#### Text for analysis
He said an initial review of hospital admissions had found one third of those clearly had Covid-19 as their reason for admission.
"A further third have Covid as a secondary finding, while a quarter were diagnosed with Covid during their admission and at the time of review, the contribution was unclear."
Middlemore Hospital's Emergency Department clinical director Dr Vanessa Thornton said the hospital had five wards dedicated to Covid-19 patients.
The deferral of other clinics had allowed staff to be deployed elsewhere in the hospital to keep people safe, she said.
"We are seeing more medically vulnerable people in the ED and often it is the underlying conditions that are having the greatest impact and causing the need for hospitalisation.
"Some of the prevalent conditions are diabetes, heart disease, chronic lung disease.
"Covid seeks and finds the unvaccinated, so please continue to get your vaccinations ... and booster shots."
Dr Old said the results of tests continued to direct actions people can take to support their communities and where the country is in the outbreak.

#### Work instructions
1 > In the news excerpt on Covid-19 hospital admissions, rewrite the paragraph beginning "A further third have Covid" as a short bulleted list that keeps its main facts.
2 > Pick up the news excerpt on Covid-19 hospital admissions after its last sentence and continue it.

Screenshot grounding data
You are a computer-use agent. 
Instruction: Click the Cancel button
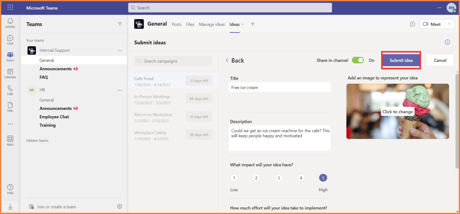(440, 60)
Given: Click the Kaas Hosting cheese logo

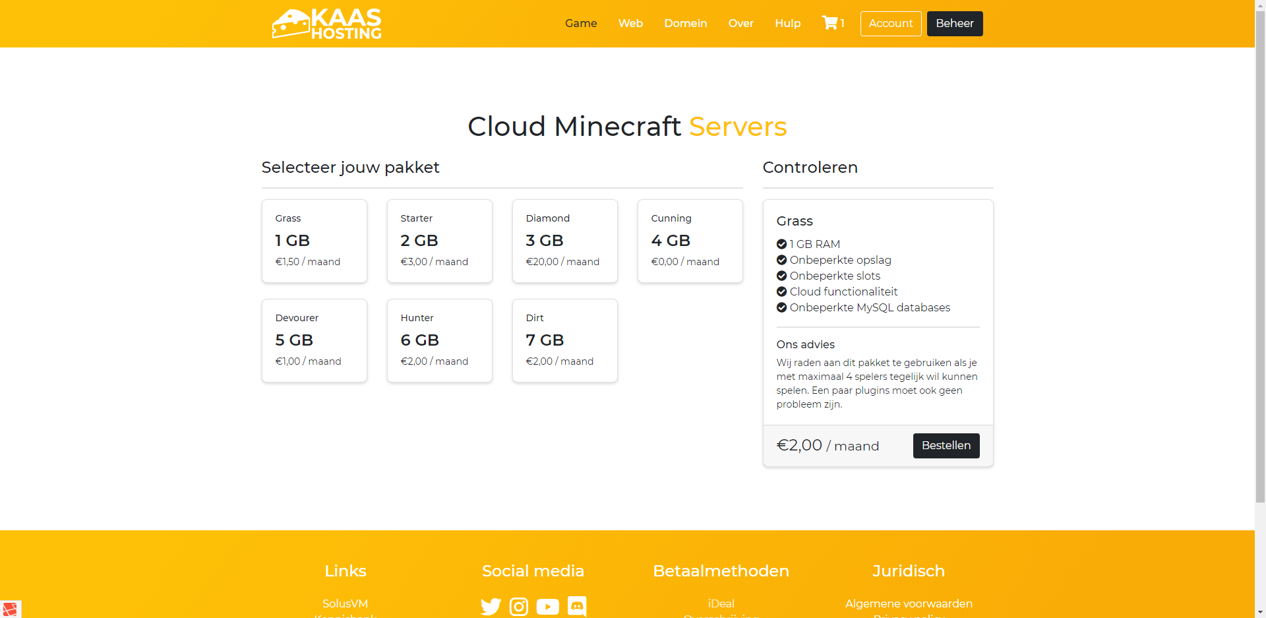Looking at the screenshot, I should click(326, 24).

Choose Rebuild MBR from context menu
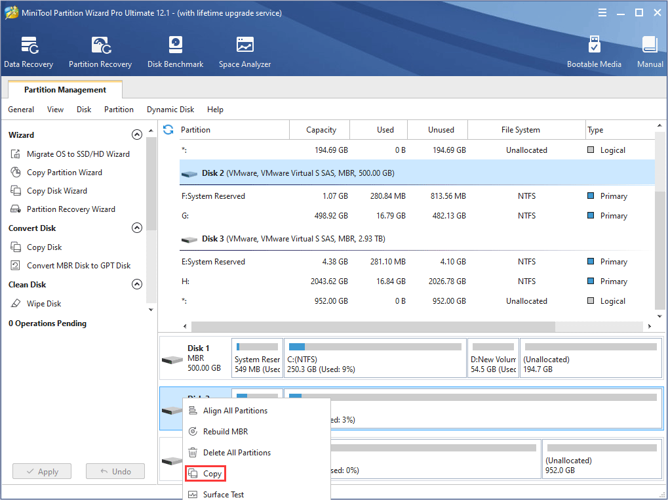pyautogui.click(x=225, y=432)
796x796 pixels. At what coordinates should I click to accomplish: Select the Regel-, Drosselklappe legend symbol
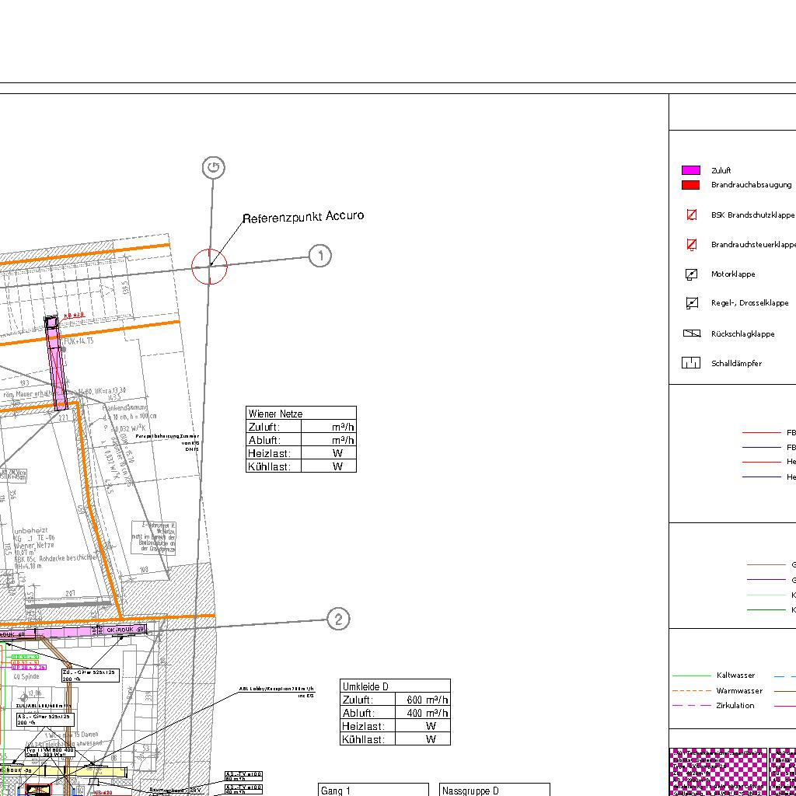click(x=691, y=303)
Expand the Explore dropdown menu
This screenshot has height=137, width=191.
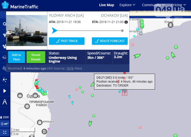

#### Responses for each task
1 >
- A further third of admissions have Covid as a secondary finding.
- A quarter were diagnosed with Covid during their admission.
- For that quarter, Covid's contribution was unclear at the time of review.

2 >
Reporting RAT results was most important for positive results, but negative results also needed to be recorded, he said.
"Put simply, this provides vital information about where we are at in the outbreak by helping us know how widespread testing is.
"If we have an indication of how many people are negative, we can work out the trends of the virus and the care that might be needed into the future."
While it was great to see cases in Auckland declining, "we are not out of the woods yet", Dr Old said.
With winter on the way, he urged people to get flu vaccinations if eligible - as well as Covid-19 vaccinations.
Dr Thornton said there were some whose stay in hospital was longer - including seven to 10 day stays.
The hospital has not got any Covid-19 positive staff at work despite being able to do so. About 10 percent of nurses, orderly and clerks were off work, Dr Thornton said. It was up to about 15 percent at one point.
Dr Old said the fact that the population is close to 100 percent vaccinated was helping to bring cases down in Auckland.
"A really highly vaccinated population really puts us in a good situation as we move into the rest of the year.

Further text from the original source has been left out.